Among the records that follow, find the line with "Task: Select the Rectangle tool" and the line with "You are a computer-use agent. This". Set down those lines and all lines between them exactly, without adding anything.

*** INFORMATION ***

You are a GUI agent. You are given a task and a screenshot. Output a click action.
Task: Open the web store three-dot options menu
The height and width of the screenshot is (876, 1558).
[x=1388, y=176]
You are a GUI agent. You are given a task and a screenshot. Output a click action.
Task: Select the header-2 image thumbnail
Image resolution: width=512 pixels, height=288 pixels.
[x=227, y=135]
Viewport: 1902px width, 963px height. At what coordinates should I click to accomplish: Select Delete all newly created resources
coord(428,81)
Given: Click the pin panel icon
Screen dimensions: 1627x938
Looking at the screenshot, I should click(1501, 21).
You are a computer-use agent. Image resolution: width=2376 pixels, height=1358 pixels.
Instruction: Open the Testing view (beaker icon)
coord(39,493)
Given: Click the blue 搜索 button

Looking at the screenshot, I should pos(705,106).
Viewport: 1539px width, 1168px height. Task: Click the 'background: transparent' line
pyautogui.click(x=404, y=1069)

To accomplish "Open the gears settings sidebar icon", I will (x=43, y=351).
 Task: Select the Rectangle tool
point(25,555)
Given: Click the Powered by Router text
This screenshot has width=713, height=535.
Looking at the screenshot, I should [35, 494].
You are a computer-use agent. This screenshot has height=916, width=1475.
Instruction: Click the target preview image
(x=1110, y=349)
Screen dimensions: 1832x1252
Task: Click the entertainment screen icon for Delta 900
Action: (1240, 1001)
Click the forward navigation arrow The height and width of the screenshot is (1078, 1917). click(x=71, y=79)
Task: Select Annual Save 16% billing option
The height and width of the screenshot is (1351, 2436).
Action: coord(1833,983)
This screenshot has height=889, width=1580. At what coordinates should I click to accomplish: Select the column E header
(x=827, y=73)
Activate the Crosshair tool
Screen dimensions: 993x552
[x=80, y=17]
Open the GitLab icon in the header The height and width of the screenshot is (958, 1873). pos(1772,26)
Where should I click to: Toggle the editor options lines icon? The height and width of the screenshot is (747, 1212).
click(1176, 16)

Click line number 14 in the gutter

***

• **RESPONSE TO THE EXERCISE**
 Task: Select the Rectangle tool
point(25,555)
Given: Click the Powered by Router text
This screenshot has width=713, height=535.
Looking at the screenshot, I should [35, 494].
You are a computer-use agent. This screenshot has height=916, width=1475.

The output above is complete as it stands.